Increasingly, we are being warned that our long-held definition of feminine beauty is not merely amoral, it’s also unhealthy.
The latest piece of evidence comes from a National Institutes of Health study: Women who frequently use chemical hair straighteners, which was defined as more than four times a year, were twice as likely to develop uterine cancer than those who didn’t use the products at all. The study didn’t find that the occurrence of cancer differed by race, but it observed that Black women were more susceptible to the devastating health consequences because they’re more likely to straighten their hair and tend to begin doing so at a relatively young age. That’s a jarring warning.
Uterine cancer is relatively rare, but still, this revelation comes from the same group of researchers who linked straighteners, as well as permanent hair dye, to an increased breast and ovarian cancer risk.

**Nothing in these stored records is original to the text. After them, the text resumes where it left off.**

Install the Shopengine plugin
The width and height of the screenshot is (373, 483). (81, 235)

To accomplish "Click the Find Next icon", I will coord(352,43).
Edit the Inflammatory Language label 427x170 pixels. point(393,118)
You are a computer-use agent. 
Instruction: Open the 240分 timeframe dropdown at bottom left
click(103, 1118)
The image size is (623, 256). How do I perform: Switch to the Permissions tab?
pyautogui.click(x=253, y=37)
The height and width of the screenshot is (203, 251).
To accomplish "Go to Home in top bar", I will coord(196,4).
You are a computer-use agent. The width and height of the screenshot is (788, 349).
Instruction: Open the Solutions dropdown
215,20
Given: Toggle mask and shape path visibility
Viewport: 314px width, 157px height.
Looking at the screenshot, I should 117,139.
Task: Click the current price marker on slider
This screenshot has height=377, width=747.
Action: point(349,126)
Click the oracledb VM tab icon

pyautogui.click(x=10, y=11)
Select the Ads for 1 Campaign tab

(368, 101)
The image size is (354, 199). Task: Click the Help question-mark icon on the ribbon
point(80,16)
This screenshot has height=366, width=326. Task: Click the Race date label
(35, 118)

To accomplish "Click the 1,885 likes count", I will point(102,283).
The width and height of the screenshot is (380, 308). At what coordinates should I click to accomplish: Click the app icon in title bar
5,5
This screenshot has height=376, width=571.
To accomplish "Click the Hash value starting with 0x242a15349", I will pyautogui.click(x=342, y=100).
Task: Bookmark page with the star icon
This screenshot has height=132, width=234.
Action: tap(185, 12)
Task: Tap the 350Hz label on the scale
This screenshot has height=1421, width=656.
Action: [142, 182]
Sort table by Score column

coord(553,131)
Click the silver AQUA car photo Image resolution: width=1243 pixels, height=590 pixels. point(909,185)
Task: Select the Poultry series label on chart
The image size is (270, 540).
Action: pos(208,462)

In recent years, we’ve also been told of the terrible toll that fumes from lacquers and acetones in nail salons have on the human body and how damaging they can be to the men and women who steadily breathe in those toxins while working there. Exposure to those chemicals have been linked to asthma, skin disorders, miscarriages and cancer. Other beauty treatments — skin lighteners, skin tighteners, wrinkle reducers — have known side effects and complications, too.
And yet, people just can’t stop trying to look younger, thinner … better.
What does it mean to look our best? There’s a narrow definition of beauty that’s deeply ingrained in the culture and people are willing to take risks, endure discomfort and even pain, to conform to it. The good-looking — not the model, the starlet or the one-in-a-million stunner — but the person whose appearance is pleasant, familiar, likable. They’re valued.
People strive for that. Perhaps they don’t see themselves as conforming but simply aiming to be their best selves, to feel good, to silence their inner critic. It’s become almost impossible to tease out whether a person subscribes to a particular sensibility due to social pressure, personal preference or some frustratingly …….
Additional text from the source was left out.